Dépression, addiction, homophobie : Les confidences de Vanessa Selbst
A 31 ans, Vanessa Selbst est l'une des grosses pointures du circuit. Dans un portrait que lui consacre le Financial Time, la joueuse se confie. Homosexualité, famille, addiction, argent...Elle évoque tous les sujets. Morceaux choisis.
Rounders
Au lycée, inspirés par le film de Matt Damon, ‘Rounders’ (Les joueurs), Vanessa Selbst et ses amis ont commencé à jouer au poker, et quand elle a recommencé à jouer à l’université, en étudiant les sciences politiques, la période a coïncidé avec le boom du poker en ligne.
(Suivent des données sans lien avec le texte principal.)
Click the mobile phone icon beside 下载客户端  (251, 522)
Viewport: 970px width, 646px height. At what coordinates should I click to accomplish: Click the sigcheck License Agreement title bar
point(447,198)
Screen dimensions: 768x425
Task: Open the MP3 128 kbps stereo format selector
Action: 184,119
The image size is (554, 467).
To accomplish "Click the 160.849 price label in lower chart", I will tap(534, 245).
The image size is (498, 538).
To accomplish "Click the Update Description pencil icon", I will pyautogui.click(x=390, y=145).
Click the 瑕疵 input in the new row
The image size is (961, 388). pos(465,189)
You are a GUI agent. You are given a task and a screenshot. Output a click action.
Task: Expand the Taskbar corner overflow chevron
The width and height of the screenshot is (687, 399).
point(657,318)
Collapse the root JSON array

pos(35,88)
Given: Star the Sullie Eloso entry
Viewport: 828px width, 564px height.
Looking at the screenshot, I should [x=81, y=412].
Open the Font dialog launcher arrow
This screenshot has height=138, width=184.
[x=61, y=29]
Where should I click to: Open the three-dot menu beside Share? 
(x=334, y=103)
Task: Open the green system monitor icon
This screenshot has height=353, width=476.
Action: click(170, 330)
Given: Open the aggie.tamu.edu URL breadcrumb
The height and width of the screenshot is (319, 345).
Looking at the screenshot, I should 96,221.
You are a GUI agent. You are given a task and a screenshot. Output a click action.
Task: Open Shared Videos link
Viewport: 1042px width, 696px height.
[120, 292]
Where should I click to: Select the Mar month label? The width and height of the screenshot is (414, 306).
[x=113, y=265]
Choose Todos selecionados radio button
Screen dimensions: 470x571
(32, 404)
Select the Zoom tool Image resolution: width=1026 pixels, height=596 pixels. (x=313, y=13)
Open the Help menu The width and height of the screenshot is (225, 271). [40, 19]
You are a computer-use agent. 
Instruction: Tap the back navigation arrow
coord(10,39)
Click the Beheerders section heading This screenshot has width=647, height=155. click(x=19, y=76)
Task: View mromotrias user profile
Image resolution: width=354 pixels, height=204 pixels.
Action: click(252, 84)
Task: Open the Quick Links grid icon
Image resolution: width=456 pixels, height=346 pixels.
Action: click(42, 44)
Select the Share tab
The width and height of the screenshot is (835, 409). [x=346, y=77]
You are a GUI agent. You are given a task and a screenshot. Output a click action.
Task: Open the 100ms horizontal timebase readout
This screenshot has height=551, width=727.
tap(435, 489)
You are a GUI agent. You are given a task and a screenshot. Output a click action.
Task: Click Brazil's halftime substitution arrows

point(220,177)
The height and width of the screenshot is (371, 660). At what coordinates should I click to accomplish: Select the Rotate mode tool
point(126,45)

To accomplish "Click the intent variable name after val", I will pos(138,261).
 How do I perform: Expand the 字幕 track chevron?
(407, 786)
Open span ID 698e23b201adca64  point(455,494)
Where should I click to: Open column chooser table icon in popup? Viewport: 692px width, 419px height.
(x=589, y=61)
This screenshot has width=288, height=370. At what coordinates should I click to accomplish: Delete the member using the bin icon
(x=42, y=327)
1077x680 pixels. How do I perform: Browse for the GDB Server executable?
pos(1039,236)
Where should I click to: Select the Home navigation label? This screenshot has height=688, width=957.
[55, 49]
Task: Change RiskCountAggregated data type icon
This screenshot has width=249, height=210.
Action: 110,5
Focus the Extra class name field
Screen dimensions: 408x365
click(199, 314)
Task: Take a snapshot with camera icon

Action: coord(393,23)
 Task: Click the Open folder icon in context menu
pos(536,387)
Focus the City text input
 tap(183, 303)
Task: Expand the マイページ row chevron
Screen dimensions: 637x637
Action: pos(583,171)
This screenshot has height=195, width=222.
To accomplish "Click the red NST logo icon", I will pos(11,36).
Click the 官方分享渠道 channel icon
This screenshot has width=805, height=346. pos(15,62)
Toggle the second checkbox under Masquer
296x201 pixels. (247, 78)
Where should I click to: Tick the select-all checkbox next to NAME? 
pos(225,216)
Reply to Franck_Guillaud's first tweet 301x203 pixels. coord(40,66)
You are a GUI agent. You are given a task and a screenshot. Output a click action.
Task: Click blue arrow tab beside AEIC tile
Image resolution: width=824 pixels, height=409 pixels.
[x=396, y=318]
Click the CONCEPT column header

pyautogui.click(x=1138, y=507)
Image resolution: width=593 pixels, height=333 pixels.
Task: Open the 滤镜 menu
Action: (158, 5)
“Nous étions la première génération des joueurs en ligne, les premiers vraiment bons joueurs” se souvient-elle, avec le ton de qui débite des statistiques. “La plupart des professionnels du poker, avant, c’étaient ces types un peu voyous qui n’avaient pas eu de grandes chances dans la vie et qui étaient, genre, ‘Je me vois pas dans une carrière traditionnelle, je vais aller tenter ma chance à Vegas’. Ils n’avaient rien à voir avec ces jeunes bons en math qui vivaient chez eux ou à l’université, avec beaucoup d’opportunités, mais qui ont commencé alors à gagner beaucoup d’argent en appliquant la science des statistiques au poker. C’était une génération différente, et c’est là que nous étions.”
Le poker comme refuge
Sa mère est morte brutalement d’un problème intestinal en 2005, alors que Vanessa Selbst faisait des recherches sur le mariage gay en Espagne avec une bourse Fulbright. Choquée, elle a abandonné ses études pour passer ses nuits à jouer au poker. Ce qu’elle décrit comme une “quasi-dépression”, dans un sens obscur, a fait d’elle une grande joueuse.
“Ce n’est pas que vous devriez jouer uniquement quand vous êtes très malheureux, mais c’était un tel refuge. Si je n’avais pas eu une année si difficile, peut-être que je n’aurais jamais atteint ce niveau. Ce fut mon année la plus intense au poker, ce qui est une approche assez bizarre, morbide, de tout ça”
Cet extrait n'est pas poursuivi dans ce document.